Social robots for 21st century skills: The new EdTech frontier?

Goren Gordon and robots
Goren Gordon and robots

Social robots: the missing link in EdTech

Social robots are robots designed to interact with people. In contrast to their manufacturing siblings, social robots are intended to help not with physical activities, but with social interactions. They are usually cute, highly expressive and fun to be around. And like all robots, they can be equipped with artificial intelligence (AI) to help them navigate the complex world of humans.

“EdTech today too often means a student sitting alone, in front of a computer screen.”

After studying the role of social robots in education for the past decade, I believe they are the missing link in educational technology (EdTech). While the field of education has seen tremendous advances in AI, personalization and customized content, giving rise to thousands of companies, intelligent tutoring systems and edutainment apps, most of these innovations are missing a key component in learning: social interaction.

It is widely understood that people learn better when they learn together. Students benefit from social interaction and feedback, from interactions with their teachers, and particularly from peer group learning. However, EdTech today too often means a student sitting alone, in front of a computer screen, learning by herself. She may well be using a state-of-the-art super-optimized, personalized super-smart program, but she is still alone, with no opportunity for social interaction.

“Social robots act as learning tutors and peers.”

Here come social robots to the rescue! For one, social robots act as learning tutors and peers, programed specifically for social interaction. They can speak, engage, communicate non-verbally via gestures and gaze, and offer a reprieve from learning by telling jokes. At the same time, they can be equipped with the most advanced high-tech algorithms that modern educational apps have. Moreover, they can be personalized in ways computers can’t, offering what I call “affective personalization”: They can adjust and modify their social behavior and teaching approach to maximize both learning and engagement.
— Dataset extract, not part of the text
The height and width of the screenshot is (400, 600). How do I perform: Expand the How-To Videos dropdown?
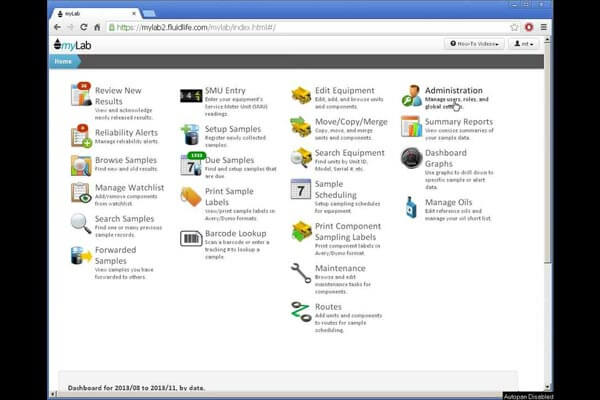click(474, 44)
For example, they can learn that one child likes jokes, while another prefers feedback in the form of gestures or smiles. Learning children’s individual preferences has been shown to increase their happiness during second language learning, for example.

More than just content: curiosity, creativity, a growth mindset, collaboration

So far, social robots have been used mainly to deliver content. Some teach math, science, language, nutrition, and a variety of other subjects. Recently, they have begun to be used to teach what I believe are the topics that really matter: 21st century skills.

In one of my first studies with social robots, I found that interacting with a robot that shows curiosity, encourages exploration and seems excited about discovering new things can promote curiosity in children. In a recent study, we integrated artificial curiosity algorithms into a social robot so that it actually is curious; its goal is to learn, and it receives a (computational) reward whenever it does so. Other researchers have shown similar trends in promoting curiosity in science education.

“Interacting with a robot that shows curiosity can promote curiosity in children.”

We also found that a social robot that supplies the right kind of feedback – focusing on praising the process rather than the result – can contribute to a ‘growth mindset’, the belief that you can change if you learn and invest effort. ‘Creativity’ was targeted next. In similar spirit to my curiosity study, creativity was shown to be promoted in children who interacted with a robot that modeled that trait.

My current work focuses on what I consider to be one of the most important 21st century skills: ‘collaboration’. I have already been able to show that post-secondary students can learn when a social robot facilitates small group discussions, and I am now exploring how robots can encourage young children and adolescents, ages 6-18, to collaborate with one another.

The message for educators and policymakers: Embrace the future, with social robots as teaching assistants

I have interviewed dozens of educators, and while some are apprehensive about this new and exciting technology, most acknowledge its potential benefits. I believe it is important to reiterate, social robots are not here to replace teachers, but rather to serve as teaching assistants. Their purpose is to help children adjust to the 21st century and to enable teachers to devote themselves to their primary goals: helping children develop their socio-emotional skills; serving as role models; educating.

“Social robots are not here to replace teachers.”

Social robots offer an exceptional opportunity to combine humanity and technology in new ways within the educational system. Becoming less expensive by the day, they can deliver the best pedagogy educators can offer (by being programmed to do so), making it possible to scale up efforts to teach 21st century skills to everyone. I truly believe they are (an essential) part of the future of education.